For many of those who have attacked me the cause of ‘sorrow and distress’ has been not only the distinction we draw between resurrection of the dead and immortality of the soul, but above all the place which I with the whole of primitive Christianity believe should be given to the intermediate state of those who are dead and die in Christ before the final days, the state which the first-century authors described by the word ‘sleep’. The idea of a temporary state of waiting is all the more repugnant to those who would like fuller information about this ‘sleep’ of the dead who, though stripped of their fleshly bodies, are still deprived of their resurrection bodies although in possession of the Holy Spirit. They are not able to observe the discretion of the New Testament authors, including St Paul, in this matter; or to be satisfied with the joyful assurance of the Apostle when he says that henceforth death can no longer separate from Christ him who has the Holy Spirit. ‘Whether we live or die, we belong to Christ.’
There are some who find this idea of ‘sleep’ entirely unacceptable. I am tempted to lay aside for a moment the exegetical methods of this study and ask them whether they have never experienced a dream which has made them happier than any other experience, even though they have only been sleeping. Might that not be an illustration, though indeed an imperfect one, of the state of anticipation in which, according to St Paul, the dead in Christ find themselves during their ‘sleeping’ as they wait for the resurrection of the body?
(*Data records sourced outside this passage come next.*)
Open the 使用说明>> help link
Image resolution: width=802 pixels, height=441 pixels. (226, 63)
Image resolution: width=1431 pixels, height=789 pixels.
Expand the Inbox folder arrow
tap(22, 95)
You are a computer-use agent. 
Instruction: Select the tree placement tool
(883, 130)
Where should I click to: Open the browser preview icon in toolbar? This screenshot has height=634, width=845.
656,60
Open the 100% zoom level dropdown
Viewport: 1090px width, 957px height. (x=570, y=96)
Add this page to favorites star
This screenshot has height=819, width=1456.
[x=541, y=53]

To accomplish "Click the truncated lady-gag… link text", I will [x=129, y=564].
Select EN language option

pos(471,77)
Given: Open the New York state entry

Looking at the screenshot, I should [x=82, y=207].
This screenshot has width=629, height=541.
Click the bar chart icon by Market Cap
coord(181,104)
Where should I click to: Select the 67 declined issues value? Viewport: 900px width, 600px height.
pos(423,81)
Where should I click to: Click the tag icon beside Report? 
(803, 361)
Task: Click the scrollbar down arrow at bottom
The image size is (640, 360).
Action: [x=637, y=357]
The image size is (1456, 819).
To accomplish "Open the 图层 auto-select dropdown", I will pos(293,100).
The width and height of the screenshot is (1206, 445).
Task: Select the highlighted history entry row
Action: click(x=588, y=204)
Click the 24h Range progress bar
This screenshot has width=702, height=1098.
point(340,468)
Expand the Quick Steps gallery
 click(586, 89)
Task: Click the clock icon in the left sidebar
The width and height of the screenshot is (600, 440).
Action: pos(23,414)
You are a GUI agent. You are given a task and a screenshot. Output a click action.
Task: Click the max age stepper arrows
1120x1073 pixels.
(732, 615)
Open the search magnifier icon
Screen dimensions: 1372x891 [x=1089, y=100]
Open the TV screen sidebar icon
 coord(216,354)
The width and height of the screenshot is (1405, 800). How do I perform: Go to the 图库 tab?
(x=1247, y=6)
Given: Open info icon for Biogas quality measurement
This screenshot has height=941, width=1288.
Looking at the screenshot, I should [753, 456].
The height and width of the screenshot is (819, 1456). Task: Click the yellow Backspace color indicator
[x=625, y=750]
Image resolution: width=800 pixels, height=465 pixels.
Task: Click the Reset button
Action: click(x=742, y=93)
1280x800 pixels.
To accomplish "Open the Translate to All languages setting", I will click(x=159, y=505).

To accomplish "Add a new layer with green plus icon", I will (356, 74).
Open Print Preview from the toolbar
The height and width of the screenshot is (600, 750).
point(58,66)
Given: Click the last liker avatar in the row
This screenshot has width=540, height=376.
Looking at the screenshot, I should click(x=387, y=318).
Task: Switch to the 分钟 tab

However that may be, I do not intend to avoid the ‘stumbling-block’ by minimizing what I have said about the provisional and still imperfect character of this state. The fact is that, according to the first Christians the full, genuine life of the resurrection is inconceivable apart from the new body, the ‘spiritual body’, with which the dead will be clothed when heaven and earth are re-created.
In this study I have referred more than once to the Isenheim altar-piece by the medieval painter Grünewald. It was the resurrection body that he depicted, not the immortal soul. Similarly, another artist, John Sebastian Bach, has made it possible for us to hear, in the Credo of the Mass in B Minor, the musical interpretation of the words of this ancient creed which faithfully reproduces the New Testament faith in Christ’s resurrection and our own. The jubilant music of this great composer is intended to express not the immortality of the soul but the event of the resurrection of the body: Et resurrexit tertia die . . . Expecto resurrectionem mortuorum et vitam venturi saeculi. And Handel, in the last part of the Messiah, gives us some inkling of what St Paul understood by the sleep of those who rest in Christ; and also, in the song of triumph, Paul’s expectation of the final resurrection when the ‘last trumpet shall sound and we shall be changed’.